## WHAT THIS TASK INVOLVES:
From the records below, copy out exactly the lines from the one containing "The width and height of the screenshot is (1327, 708)." to the one containing "Click the customer_summary value in the JSON", both included. Add nothing else.

## SOURCE INFORMATION:
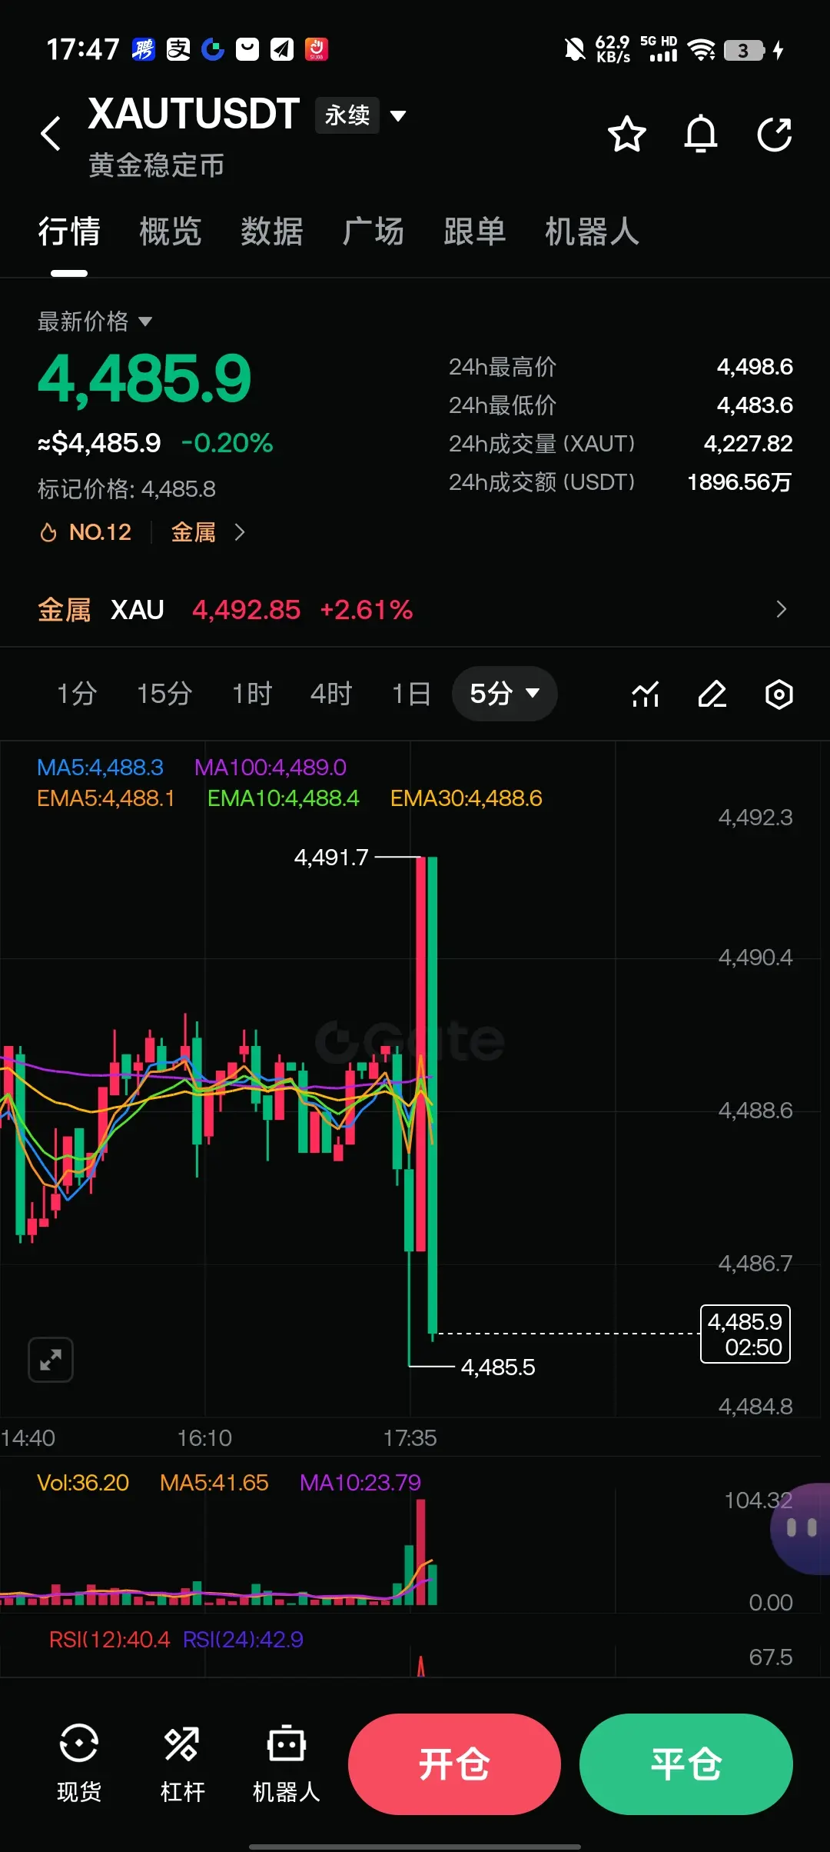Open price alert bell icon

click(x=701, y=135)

---

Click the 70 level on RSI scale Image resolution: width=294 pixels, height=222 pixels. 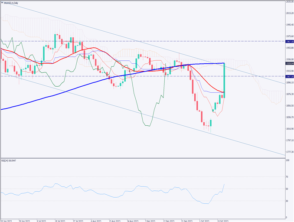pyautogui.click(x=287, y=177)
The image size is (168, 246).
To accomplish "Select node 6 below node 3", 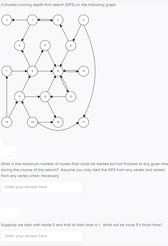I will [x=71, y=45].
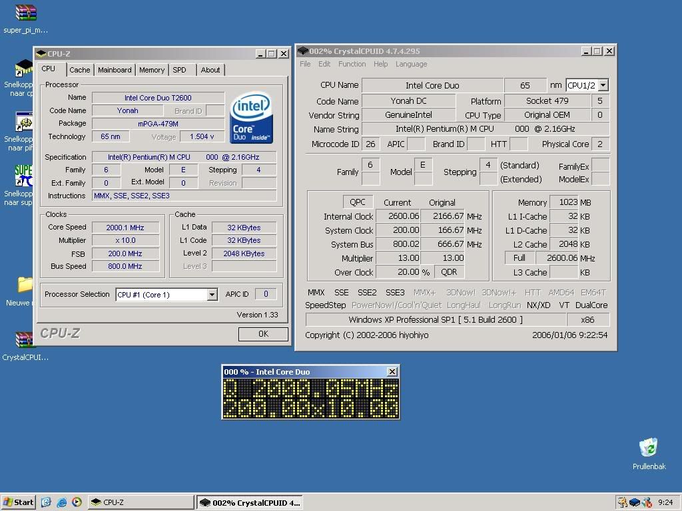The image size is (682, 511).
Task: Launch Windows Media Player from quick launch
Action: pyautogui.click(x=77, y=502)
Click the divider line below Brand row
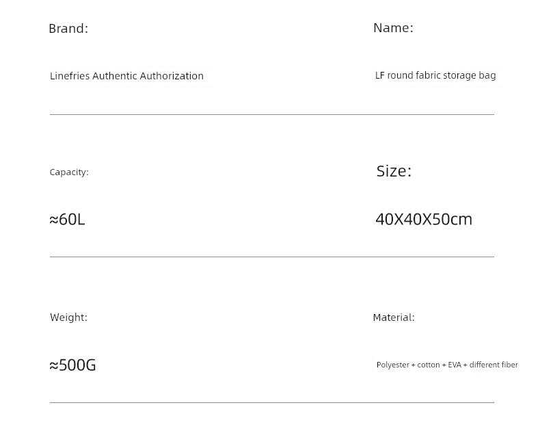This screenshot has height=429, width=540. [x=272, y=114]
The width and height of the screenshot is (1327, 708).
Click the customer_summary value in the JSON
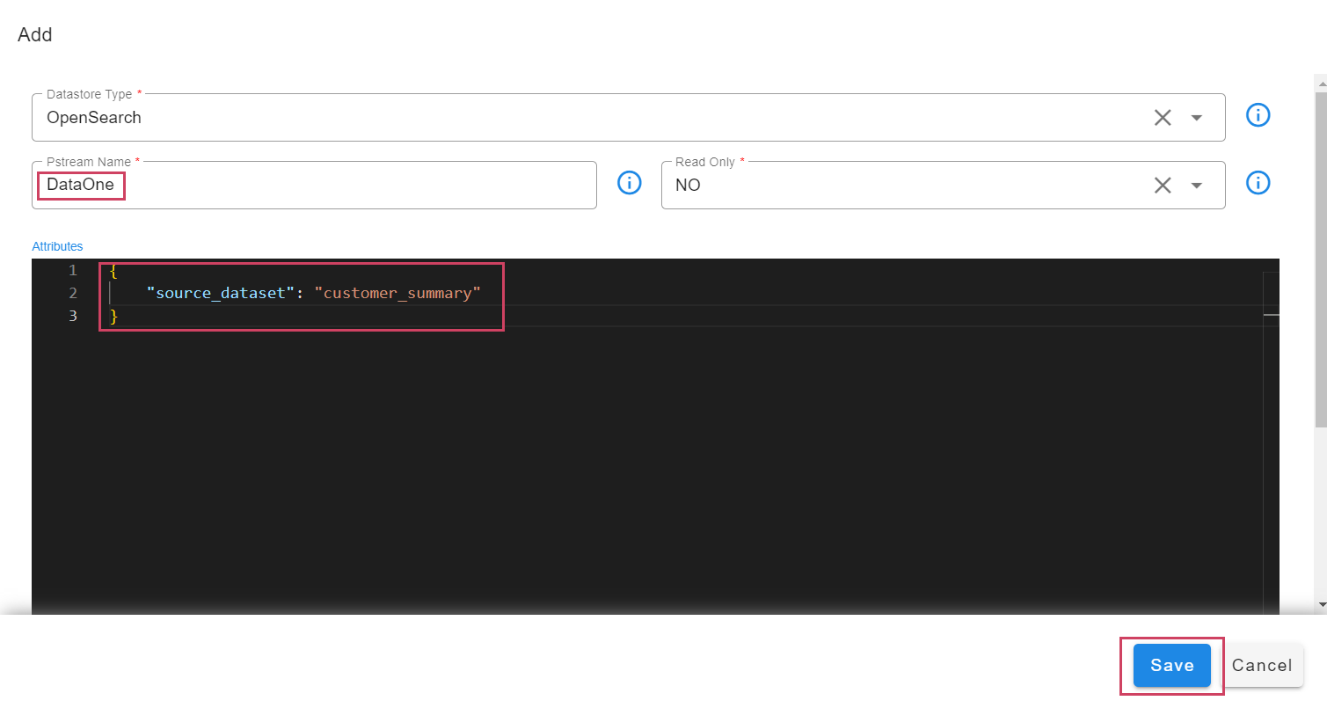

---

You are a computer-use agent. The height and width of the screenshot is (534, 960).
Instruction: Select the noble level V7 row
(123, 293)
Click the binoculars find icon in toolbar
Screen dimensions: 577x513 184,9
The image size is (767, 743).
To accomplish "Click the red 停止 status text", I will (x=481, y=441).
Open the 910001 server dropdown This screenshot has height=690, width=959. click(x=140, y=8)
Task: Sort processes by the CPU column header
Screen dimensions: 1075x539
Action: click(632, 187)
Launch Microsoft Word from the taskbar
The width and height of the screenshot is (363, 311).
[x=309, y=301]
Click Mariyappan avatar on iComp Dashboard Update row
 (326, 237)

## SOLUTION FOR THIS EXERCISE:
The width and height of the screenshot is (1327, 708).
Click the customer_summary value in the JSON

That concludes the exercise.